Come opera cinematografica, Hideo Kojima: Connecting Worlds resta dunque un documentario affascinante ma incompleto, raffinato ma non riesce mai a essere davvero incisivo. Il suo racconto illumina senza mai abbagliare, emoziona senza mai ferire, spiega senza mai rischiare. È un’opera che somiglia più a un album fotografico che a un’indagine, più a un manifesto poetico che a un ritratto sincero.

Piacerà a chi ama Kojima?

In definitiva, chi ama profondamente Hideo Kojima troverà nel documentario (la cui uscita italiana ufficiale è al momento ignota, al momento in cui scrivo) un viaggio emozionante, un omaggio appassionato al suo immaginario, un’esperienza quasi rituale.
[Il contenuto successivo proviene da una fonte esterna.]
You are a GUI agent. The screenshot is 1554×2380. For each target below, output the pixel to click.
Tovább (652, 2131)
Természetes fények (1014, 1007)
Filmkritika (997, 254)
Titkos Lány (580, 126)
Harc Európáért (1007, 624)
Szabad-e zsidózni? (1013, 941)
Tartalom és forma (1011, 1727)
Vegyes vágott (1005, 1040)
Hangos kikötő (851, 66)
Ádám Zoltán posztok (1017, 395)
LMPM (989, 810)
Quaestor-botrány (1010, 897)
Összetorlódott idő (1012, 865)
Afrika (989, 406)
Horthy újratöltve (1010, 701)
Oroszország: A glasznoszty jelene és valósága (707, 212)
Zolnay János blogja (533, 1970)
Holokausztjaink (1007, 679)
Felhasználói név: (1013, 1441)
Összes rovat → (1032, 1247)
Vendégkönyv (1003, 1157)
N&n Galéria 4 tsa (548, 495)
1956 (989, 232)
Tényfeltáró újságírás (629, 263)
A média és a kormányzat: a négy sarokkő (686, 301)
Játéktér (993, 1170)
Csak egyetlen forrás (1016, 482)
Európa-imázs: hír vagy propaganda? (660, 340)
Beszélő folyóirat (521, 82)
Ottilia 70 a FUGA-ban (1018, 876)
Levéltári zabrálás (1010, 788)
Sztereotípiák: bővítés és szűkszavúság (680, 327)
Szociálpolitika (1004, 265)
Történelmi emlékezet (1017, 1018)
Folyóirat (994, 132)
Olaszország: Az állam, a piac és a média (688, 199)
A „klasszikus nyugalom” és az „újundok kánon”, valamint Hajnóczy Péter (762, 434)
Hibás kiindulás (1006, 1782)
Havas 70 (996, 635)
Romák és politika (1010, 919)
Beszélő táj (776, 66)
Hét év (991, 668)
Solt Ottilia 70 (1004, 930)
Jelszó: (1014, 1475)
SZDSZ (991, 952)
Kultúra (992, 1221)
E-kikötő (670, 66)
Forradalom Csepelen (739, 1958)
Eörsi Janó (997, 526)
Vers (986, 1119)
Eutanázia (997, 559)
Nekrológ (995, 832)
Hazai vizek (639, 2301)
Chi invece sperava in un’opera che osasse andare oltre la superficie, che scardinasse il mito per restituire l’uomo dietro la maschera, resterà con la sensazione che quel “mondo connesso” raccontato dal titolo abbia lasciato fuori proprio la parte più vulnerabile, complessa e contraddittoria dell’autore.

Forse era inevitabile. O forse era semplicemente il ritratto che Kojima desiderava consegnare al futuro: lucido, elegante, impenetrabile. Un autore che cammina tra i mondi, sì, ma senza permettere mai davvero a nessuno di attraversare il suo.